27 febrero 2015

'Kingsman', gentlemen sin armaduras

Crítica publicada en Esencia Cine


Gladiadores en traje. Así se hacen llamar los trabajadores del servicio secreto que capitaliza Olivia Pope en la teleficción Scandal (ABC, 2012-actualidad). En una línea del guión de Kingsman: Servicio secreto Colin Firth explica al nuevo candidato (Taron Egerton) que ellos son los nuevos caballeros y que no tienen otra armadura que sus trajes. La definición del protagonista para los kingsman guarda muchas similitudes con la que utilizan los personajes de la serie de Shonda Rhimes para reivindicarse como colectivo necesario. La similitud, buscada o no por Matthew Vaughn, no es, en ningún caso, baladí. Detrás del juego de espejos entre el cine y la televisión se encuentra uno de los temas centrales de esta obra: el relevo generacional en el cine de espías e intrigas políticas. Tal vez este salto generacional quede expresado de una manera más evidente aun en la broma central del film, que aúna tres nombres de agentes como James Bond, Jason Bourne y Jack Bauer, y por extensión, la expresión gráfica de ese progresivo cambio de referentes generacionales que, en la cinta, personalizan Colin Firth y Taron Egerton.

No hay quien se crea a Kingsman, ni falta que le hace. Vaughn se deja llevar continuamente por el exceso como estilo narrativo y a fuerza de ello consigue un tono gamberro y bastante subversivo. En términos algo coloquiales se podría definir el film como una maravillosa locura, que homenajea, como decíamos, el cine de espías de los años ochenta y noventa. El ritmo, siempre in crescendo, es la herramienta más feroz del narrador. Las imágenes se suceden unas a otras con una vertiginosidad que mantiene al espectador con los ojos fijos en la pantalla. Ayuda a la consecución de este ritmo la cierta gamification que vertebra la historia, a través de la que los protagonistas tienen que ir superando envites y “pruebas” como si de un videojuego se tratase. Entretanto, las bromas, los chistes y los guiños. Desde Obama hasta el cambio climático (esbozado como suculenta excusa para crear un villano a la altura), pasando por la realeza sueca, poco escapa a la caricaturización mordaz de Kingsman.


El cineasta se adhiere a una presentación de hechos y situaciones mediante el exceso. Todo resulta, en cierto modo, desproporcionado. Tanto los propósitos criminales –fundamentados en una suerte de macabra filantropía– del villano interpretado por un divertido Samuel L. Jackson hasta la última escena protagonizada por un Taron Egerton ya fuera de rosca y una princesa sueca en estado de total rendición; Kingsman está rodada con un prisma canallesco –en el mejor sentido de sus acepciones– que aporta frescura al género que revisita. Ese halo de cambio generacional que se traduce, en cierta manera, a los códigos.

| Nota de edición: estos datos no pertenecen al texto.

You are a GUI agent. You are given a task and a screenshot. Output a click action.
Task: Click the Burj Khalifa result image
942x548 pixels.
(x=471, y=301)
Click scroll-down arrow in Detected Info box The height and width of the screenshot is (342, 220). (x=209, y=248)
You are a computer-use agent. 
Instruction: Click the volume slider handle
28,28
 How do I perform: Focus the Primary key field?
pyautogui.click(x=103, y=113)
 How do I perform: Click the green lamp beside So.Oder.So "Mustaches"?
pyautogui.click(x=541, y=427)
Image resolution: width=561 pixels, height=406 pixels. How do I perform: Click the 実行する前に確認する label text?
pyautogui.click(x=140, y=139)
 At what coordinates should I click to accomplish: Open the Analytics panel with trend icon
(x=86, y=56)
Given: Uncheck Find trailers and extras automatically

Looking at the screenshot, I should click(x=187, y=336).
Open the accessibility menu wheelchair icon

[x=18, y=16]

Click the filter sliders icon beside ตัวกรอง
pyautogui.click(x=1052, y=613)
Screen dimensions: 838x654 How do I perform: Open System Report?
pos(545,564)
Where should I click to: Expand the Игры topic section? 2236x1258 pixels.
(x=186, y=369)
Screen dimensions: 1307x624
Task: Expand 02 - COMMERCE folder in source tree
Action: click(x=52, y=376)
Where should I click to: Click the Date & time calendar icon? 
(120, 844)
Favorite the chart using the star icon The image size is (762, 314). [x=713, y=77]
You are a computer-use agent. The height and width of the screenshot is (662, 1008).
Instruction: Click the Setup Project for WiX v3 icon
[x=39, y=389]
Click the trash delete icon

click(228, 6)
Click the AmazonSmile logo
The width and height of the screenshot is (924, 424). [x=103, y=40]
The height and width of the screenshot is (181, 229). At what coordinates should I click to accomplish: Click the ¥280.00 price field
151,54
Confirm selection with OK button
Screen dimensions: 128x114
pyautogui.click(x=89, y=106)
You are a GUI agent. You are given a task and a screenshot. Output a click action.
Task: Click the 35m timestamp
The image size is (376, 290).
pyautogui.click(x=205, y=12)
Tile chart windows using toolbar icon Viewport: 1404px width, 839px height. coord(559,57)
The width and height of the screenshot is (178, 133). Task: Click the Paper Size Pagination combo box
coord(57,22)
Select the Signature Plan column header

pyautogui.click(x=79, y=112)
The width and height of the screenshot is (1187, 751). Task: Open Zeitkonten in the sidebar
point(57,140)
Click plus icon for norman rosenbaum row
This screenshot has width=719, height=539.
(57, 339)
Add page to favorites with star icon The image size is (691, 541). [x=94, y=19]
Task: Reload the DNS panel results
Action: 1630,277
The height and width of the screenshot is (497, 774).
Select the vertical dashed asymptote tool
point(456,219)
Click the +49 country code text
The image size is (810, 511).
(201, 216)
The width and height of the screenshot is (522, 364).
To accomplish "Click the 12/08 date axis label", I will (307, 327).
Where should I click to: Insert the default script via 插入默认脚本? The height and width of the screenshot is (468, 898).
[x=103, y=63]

Vaughn ha creado una obra lúcida desde su pretendida exageración; una película que aúna una forma procuradamente rimbombante con un sutil mensaje sobre el salto generacional, tanto en las películas como en los destinatarios de las mismas. En definitiva, un 007 a la moderna en el que Colin Firth –quizás el caballero británico por excelencia– brilla junto a Mark Strong y cede el testigo a las nuevas generaciones –las de Jack Bauer– representadas por Egerton.